At the press conference, spokespeople from NDPD, South Bend Police and St. Joseph County Police, including Thompson, emphasized patience when navigating the areas around campus. All three departments will have a presence at the event, with SBPD supplying 50-60 officers and a tactical team from the county on the scene.

“If your GPS is saying, ‘hey, go this way,’ just know that that might not be an option, and there is a reason for that,” Brad Rohrscheib, lieutenant at SBPD, said. “We close roads and direct traffic for everyone’s safety, and we will have officers at all the major intersections assisting pedestrians with crossing as well.”

Roads into and out of campus, especially those with access to parking lots, will be converted to one-ways, inbound before the concert and outbound after, much like on gamedays. All of the usual parking lots will be open for tailgating starting at noon.

“We want to make sure that things are safe, so there’s no open flames or those kinds of things,” Thompson said. “But the general kind of tailgating, picnic, sorts of things that folks do at events like this, we welcome that.”

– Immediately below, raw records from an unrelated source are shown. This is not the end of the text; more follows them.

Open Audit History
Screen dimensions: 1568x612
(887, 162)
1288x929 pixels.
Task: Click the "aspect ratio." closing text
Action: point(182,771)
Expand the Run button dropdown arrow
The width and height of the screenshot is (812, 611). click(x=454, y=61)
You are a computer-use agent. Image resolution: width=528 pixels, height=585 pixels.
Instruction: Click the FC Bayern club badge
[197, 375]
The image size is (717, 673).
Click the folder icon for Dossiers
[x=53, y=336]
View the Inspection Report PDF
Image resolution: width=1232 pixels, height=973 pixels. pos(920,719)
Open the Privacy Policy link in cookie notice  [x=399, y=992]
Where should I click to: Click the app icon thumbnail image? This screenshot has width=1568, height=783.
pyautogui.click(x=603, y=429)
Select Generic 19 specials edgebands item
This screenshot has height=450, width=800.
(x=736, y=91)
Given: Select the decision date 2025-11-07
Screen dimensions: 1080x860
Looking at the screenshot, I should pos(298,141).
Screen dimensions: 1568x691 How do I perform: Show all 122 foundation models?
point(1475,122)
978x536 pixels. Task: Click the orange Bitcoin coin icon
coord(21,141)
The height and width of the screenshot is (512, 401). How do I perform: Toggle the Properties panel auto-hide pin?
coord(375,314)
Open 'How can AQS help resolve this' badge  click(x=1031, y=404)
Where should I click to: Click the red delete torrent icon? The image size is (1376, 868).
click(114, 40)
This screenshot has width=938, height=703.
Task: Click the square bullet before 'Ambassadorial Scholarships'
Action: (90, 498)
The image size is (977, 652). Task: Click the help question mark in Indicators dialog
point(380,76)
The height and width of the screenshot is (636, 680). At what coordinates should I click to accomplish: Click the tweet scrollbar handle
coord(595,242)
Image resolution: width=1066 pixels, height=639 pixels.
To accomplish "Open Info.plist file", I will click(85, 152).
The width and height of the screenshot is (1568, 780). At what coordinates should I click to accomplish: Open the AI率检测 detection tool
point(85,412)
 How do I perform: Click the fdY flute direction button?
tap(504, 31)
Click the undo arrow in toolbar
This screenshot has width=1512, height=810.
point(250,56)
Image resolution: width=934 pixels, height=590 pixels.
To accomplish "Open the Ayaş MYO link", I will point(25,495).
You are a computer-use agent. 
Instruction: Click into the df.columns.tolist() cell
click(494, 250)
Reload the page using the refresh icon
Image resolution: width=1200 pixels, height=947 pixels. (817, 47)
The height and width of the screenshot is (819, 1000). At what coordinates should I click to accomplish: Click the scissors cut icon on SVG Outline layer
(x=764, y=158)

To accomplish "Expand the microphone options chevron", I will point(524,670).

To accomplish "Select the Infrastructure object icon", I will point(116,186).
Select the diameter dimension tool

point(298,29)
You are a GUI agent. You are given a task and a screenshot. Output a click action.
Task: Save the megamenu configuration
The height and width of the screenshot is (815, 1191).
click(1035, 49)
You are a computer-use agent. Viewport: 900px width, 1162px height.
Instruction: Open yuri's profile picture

Students received an email on Thursday instructing them to move their cars to Lake, Bulla, Rugby or Wilson lots before Saturday morning.

Student ticket experience

When tickets were released for a Notre Dame community presale in March, seniors graduating in May had the opportunity to purchase tickets as students, despite the concert occurring after graduation. Some recent graduates, such as Caroline Darrow ‘25, were able to make it work, planning a trip back to Notre Dame just four months after finishing school.

“Luckily, the stars kind of aligned for me to be able to come back for the concert,” Darrow wrote in a statement to The Observer. “I am attending grad school this coming school year, and my orientation actually starts the Monday following the concert in Chicago.”

For those who are living in Chicago or elsewhere in the Midwest, the trip back is relatively easy. But many graduated seniors who live farther away were not able to return for the concert.

“With the fluidity of employment plans and unknown start dates when tickets came out, a good amount of people had to sell their tickets or not buy them from the beginning,” Darrow wrote. “It’s definitely sad to know some of my good friends aren’t able to join us back in [South Bend] but I know they are off doing great things.”

Darrow said that it would be weird to be back on campus again so soon, but she is looking forward to seeing old friends.

“I think it’s a perfect mini reunion to touch base before work or other post-grad plans get busier or more chaotic,” she wrote. “I know it’s a thing that a lot of us have been looking forward to.”

Freshmen, on the other hand, had the opposite problem: They are now living on campus, but at the time of the presale, they did not have access to the community presale. They were forced to get creative, finding tickets on third-party apps like SeatGeek and StubHub, purchasing them from upperclassmen in dorm group chats or utilizing their connections to the University. 

Maria Marlowe-Rogers, a freshman attending the concert, said that her brother who graduated last year was able to get her tickets. 

“I had missed the Zach Bryan concert that was held near my hometown, so when my brother asked me if I wanted tickets because he was coming to Notre Dame, I immediately said yes. I’m excited to go to the concert because I’ve never been to a country music concert and because I get to go with my new friends,” Marlowe-Rogers said.